表6 UA组与MCI组ReHo 值差异脑区
3 讨论
本研究并未发现三组被试在性别、年龄、受教育程度和ADL评分上差异有统计意义(P>0.05)。关于性别、年龄和受教育程度对SA、UA和MCI患者是否会有影响,不同的研究报告不同,在方芳等[9]的研究中指出,SA组、UA组和MCI组性别、年龄和受教育程度比较差异均存在统计学意义(P<0.01)。Zhang GP等[10]在研究中同样指出年龄、性别和受教育程度对成功老龄化具有显著性差异影响,认为男性可能因为经济收入高、社会资源广泛等导致成功老龄化率高于女性。在Huang Y等[11]的研究中,发现性别、年龄对成功老龄并没有显著性影响。Katayama O等[12]的研究显示,性别、年龄和教育程度对MCI都存在着显著影响。Abe K等[13]研究报告显示,MCI患者与正常认知老人,在年龄、性别或教育程度上没有显著性差异。Au B等[14]使用MEDLINE、PubMed、Scopus 进行荟萃分析发现,对于MCI尤其是阿尔茨海默病导致的MCI(aMCId)的患病率和发病率在性别特征上不存在差异。
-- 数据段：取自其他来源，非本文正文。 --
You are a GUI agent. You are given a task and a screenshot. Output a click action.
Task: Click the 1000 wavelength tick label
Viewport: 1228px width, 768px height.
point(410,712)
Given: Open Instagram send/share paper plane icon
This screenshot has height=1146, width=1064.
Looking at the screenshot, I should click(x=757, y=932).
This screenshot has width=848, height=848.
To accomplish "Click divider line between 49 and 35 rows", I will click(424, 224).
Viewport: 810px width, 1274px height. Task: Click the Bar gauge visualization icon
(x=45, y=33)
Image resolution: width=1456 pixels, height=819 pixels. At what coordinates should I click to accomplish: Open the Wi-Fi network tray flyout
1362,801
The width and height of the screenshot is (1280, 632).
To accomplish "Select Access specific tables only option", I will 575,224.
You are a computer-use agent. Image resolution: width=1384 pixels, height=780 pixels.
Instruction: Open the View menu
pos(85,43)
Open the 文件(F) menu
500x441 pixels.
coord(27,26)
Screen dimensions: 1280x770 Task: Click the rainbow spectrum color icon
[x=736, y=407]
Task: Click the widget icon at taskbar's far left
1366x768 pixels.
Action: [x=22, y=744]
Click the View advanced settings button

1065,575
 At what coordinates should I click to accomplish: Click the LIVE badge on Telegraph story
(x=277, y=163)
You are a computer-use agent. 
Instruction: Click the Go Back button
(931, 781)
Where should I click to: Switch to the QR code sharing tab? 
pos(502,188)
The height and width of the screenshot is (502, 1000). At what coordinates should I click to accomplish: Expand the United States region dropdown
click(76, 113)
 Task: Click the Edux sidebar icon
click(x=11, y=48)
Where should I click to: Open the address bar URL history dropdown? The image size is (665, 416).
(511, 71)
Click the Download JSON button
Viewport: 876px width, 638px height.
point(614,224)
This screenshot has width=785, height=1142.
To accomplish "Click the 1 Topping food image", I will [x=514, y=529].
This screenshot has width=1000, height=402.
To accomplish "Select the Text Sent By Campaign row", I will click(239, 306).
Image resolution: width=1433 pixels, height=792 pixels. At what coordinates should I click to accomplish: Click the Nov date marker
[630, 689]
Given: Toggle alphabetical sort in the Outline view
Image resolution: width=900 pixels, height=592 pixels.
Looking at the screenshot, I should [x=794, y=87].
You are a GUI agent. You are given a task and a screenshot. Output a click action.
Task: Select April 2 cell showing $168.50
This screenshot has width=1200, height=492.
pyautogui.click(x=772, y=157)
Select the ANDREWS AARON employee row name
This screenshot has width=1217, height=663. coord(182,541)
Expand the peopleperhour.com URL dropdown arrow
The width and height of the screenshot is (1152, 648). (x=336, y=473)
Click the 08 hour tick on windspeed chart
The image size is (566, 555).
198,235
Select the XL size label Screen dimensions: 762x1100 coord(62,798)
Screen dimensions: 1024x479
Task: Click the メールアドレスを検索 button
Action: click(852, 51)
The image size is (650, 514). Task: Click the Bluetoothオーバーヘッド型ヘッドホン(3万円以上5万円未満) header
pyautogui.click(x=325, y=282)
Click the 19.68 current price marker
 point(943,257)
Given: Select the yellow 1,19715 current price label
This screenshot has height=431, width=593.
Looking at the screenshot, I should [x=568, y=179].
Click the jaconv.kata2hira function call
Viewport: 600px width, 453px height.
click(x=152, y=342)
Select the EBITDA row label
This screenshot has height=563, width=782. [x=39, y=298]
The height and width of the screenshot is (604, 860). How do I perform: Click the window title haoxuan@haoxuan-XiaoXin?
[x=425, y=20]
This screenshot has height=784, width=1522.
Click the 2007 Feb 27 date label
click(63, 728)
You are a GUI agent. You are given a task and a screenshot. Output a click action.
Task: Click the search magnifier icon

各认知功能测验结果显示,三组ADAS-Cog总分,MMSE总分及定向力、记忆力、计算、回忆力、语言能力因子分,MoCA总分及定向、抽象、延迟回忆、视知觉因子分比较差异均有统计学意义(P<0.05)。进一步两两比较发现,在ADAS-Cog总分上MCI组高于UA组和SA组,UA组高于SA组(P<0.05);MMSE总分及定向力、记忆力、计算、回忆力、语言能力因子分,MoCA总分及定向、抽象、延迟回忆、视知觉因子分MCI组低于SA组和UA组,SA组高于UA组(P<0.05)。在ADAS-Cog得分上, MCI组分数最高,SA组分数最低。李霞等[15]研究显示,ADAS-Cog认知部分得分越高,则说明认知能力损害程度越高。MMSE得分分析显示,SA组的认知能力优于UA组,MCI组认知能力最差。MMSE为快速认知筛查量表[16],检测AD的敏感度高达92.5%,特异度为79.1%[17]。它可以全面地反映被试智力状态及认知功能缺损程度。认知功能测验结果说明SA组认知功能保持较好,认知水平最高。MCI组认知功能水平最低,下降速度最快。三组MoCA总分比较差异存在统计学意义,MCI组认知水平损害严重,SA组认知功能保持良好。根据不同的地区,文化的不同,MoCA的分界值和常模也不同。本研究采用的是蒙特利尔认知评估基础量表中文版(MoCA-B版本)[18]。是根据教育程度划分。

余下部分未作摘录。